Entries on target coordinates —
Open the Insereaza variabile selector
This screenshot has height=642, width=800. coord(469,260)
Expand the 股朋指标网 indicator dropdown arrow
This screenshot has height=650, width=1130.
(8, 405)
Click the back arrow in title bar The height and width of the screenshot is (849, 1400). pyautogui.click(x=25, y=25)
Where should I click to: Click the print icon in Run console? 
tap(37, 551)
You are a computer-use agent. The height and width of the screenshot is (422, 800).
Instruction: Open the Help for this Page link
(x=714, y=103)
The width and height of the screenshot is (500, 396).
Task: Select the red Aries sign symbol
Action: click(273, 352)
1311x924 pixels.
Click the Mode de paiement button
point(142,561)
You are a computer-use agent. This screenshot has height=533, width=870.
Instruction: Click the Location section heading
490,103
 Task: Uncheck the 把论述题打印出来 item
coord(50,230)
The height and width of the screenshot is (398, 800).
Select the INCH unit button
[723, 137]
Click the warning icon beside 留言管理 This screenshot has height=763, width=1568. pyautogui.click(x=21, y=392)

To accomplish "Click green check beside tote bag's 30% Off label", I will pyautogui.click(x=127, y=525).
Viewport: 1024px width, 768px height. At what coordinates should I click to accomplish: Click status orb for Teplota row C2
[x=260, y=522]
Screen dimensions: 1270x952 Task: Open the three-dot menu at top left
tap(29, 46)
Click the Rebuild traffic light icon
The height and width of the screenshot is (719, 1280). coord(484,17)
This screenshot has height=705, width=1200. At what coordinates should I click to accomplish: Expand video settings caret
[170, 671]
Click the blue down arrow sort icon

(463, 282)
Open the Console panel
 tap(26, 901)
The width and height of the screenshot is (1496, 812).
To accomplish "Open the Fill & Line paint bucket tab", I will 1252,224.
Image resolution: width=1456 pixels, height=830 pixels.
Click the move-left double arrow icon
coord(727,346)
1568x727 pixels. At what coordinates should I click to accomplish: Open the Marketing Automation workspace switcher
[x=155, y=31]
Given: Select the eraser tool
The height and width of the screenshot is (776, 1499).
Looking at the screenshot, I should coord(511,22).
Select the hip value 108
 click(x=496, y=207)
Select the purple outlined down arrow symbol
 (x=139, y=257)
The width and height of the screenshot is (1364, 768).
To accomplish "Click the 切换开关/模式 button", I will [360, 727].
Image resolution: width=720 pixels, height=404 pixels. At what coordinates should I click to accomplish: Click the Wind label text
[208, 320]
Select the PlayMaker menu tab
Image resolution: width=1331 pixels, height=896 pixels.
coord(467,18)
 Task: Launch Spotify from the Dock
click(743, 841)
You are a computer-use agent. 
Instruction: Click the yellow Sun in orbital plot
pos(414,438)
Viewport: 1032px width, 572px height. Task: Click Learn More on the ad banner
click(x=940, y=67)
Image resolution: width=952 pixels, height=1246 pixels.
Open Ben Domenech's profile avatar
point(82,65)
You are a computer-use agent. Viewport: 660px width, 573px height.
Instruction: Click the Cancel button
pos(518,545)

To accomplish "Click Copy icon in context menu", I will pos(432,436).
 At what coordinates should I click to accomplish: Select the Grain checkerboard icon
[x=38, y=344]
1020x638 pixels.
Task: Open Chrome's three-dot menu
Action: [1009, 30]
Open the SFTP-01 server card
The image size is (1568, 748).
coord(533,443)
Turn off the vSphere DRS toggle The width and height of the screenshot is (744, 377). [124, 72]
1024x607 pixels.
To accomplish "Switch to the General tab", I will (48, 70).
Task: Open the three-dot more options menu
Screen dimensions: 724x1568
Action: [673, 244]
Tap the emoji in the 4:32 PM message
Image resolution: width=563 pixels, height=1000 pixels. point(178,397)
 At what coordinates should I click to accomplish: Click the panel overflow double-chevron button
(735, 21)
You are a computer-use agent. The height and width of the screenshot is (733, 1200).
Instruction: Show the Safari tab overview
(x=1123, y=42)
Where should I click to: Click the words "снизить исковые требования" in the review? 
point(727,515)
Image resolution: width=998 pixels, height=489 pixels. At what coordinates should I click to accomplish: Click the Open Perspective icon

Task instructions — Please convert the listing above into a numbered list, leaving out any blank lines.

Task response —
1. Open the Insereaza variabile selector
2. This screenshot has height=642, width=800. coord(469,260)
3. Expand the 股朋指标网 indicator dropdown arrow
4. This screenshot has height=650, width=1130.
5. (8, 405)
6. Click the back arrow in title bar The height and width of the screenshot is (849, 1400). pyautogui.click(x=25, y=25)
7. Where should I click to: Click the print icon in Run console? 
8. tap(37, 551)
9. You are a computer-use agent. The height and width of the screenshot is (422, 800).
10. Instruction: Open the Help for this Page link
11. (x=714, y=103)
12. The width and height of the screenshot is (500, 396).
13. Task: Select the red Aries sign symbol
14. Action: click(273, 352)
15. 1311x924 pixels.
16. Click the Mode de paiement button
17. point(142,561)
18. You are a computer-use agent. This screenshot has height=533, width=870.
19. Instruction: Click the Location section heading
20. 490,103
21.  Task: Uncheck the 把论述题打印出来 item
22. coord(50,230)
23. The height and width of the screenshot is (398, 800).
24. Select the INCH unit button
25. [723, 137]
26. Click the warning icon beside 留言管理 This screenshot has height=763, width=1568. pyautogui.click(x=21, y=392)
27. To accomplish "Click green check beside tote bag's 30% Off label", I will pyautogui.click(x=127, y=525).
28. Viewport: 1024px width, 768px height. At what coordinates should I click to accomplish: Click status orb for Teplota row C2
29. [x=260, y=522]
30. Screen dimensions: 1270x952 Task: Open the three-dot menu at top left
31. tap(29, 46)
32. Click the Rebuild traffic light icon
33. The height and width of the screenshot is (719, 1280). coord(484,17)
34. This screenshot has height=705, width=1200. At what coordinates should I click to accomplish: Expand video settings caret
35. [170, 671]
36. Click the blue down arrow sort icon
37. (463, 282)
38. Open the Console panel
39.  tap(26, 901)
40. The width and height of the screenshot is (1496, 812).
41. To accomplish "Open the Fill & Line paint bucket tab", I will 1252,224.
42. Image resolution: width=1456 pixels, height=830 pixels.
43. Click the move-left double arrow icon
44. coord(727,346)
45. 1568x727 pixels. At what coordinates should I click to accomplish: Open the Marketing Automation workspace switcher
46. [x=155, y=31]
47. Given: Select the eraser tool
48. The height and width of the screenshot is (776, 1499).
49. Looking at the screenshot, I should coord(511,22).
50. Select the hip value 108
51.  click(x=496, y=207)
52. Select the purple outlined down arrow symbol
53.  (x=139, y=257)
54. The width and height of the screenshot is (1364, 768).
55. To accomplish "Click the 切换开关/模式 button", I will [360, 727].
56. Image resolution: width=720 pixels, height=404 pixels. At what coordinates should I click to accomplish: Click the Wind label text
57. [208, 320]
58. Select the PlayMaker menu tab
59. Image resolution: width=1331 pixels, height=896 pixels.
60. coord(467,18)
61.  Task: Launch Spotify from the Dock
62. click(743, 841)
63. You are a computer-use agent. 
64. Instruction: Click the yellow Sun in orbital plot
65. pos(414,438)
66. Viewport: 1032px width, 572px height. Task: Click Learn More on the ad banner
67. click(x=940, y=67)
68. Image resolution: width=952 pixels, height=1246 pixels.
69. Open Ben Domenech's profile avatar
70. point(82,65)
71. You are a computer-use agent. Viewport: 660px width, 573px height.
72. Instruction: Click the Cancel button
73. pos(518,545)
74. To accomplish "Click Copy icon in context menu", I will pos(432,436).
75.  At what coordinates should I click to accomplish: Select the Grain checkerboard icon
76. [x=38, y=344]
77. 1020x638 pixels.
78. Task: Open Chrome's three-dot menu
79. Action: [1009, 30]
80. Open the SFTP-01 server card
81. The image size is (1568, 748).
82. coord(533,443)
83. Turn off the vSphere DRS toggle The width and height of the screenshot is (744, 377). [124, 72]
84. 1024x607 pixels.
85. To accomplish "Switch to the General tab", I will (48, 70).
86. Task: Open the three-dot more options menu
87. Screen dimensions: 724x1568
88. Action: [673, 244]
89. Tap the emoji in the 4:32 PM message
90. Image resolution: width=563 pixels, height=1000 pixels. point(178,397)
91.  At what coordinates should I click to accomplish: Click the panel overflow double-chevron button
92. (735, 21)
93. You are a computer-use agent. The height and width of the screenshot is (733, 1200).
94. Instruction: Show the Safari tab overview
95. (x=1123, y=42)
96. Where should I click to: Click the words "снизить исковые требования" in the review? 
97. point(727,515)
98. Image resolution: width=998 pixels, height=489 pixels. At what coordinates should I click to accomplish: Click the Open Perspective icon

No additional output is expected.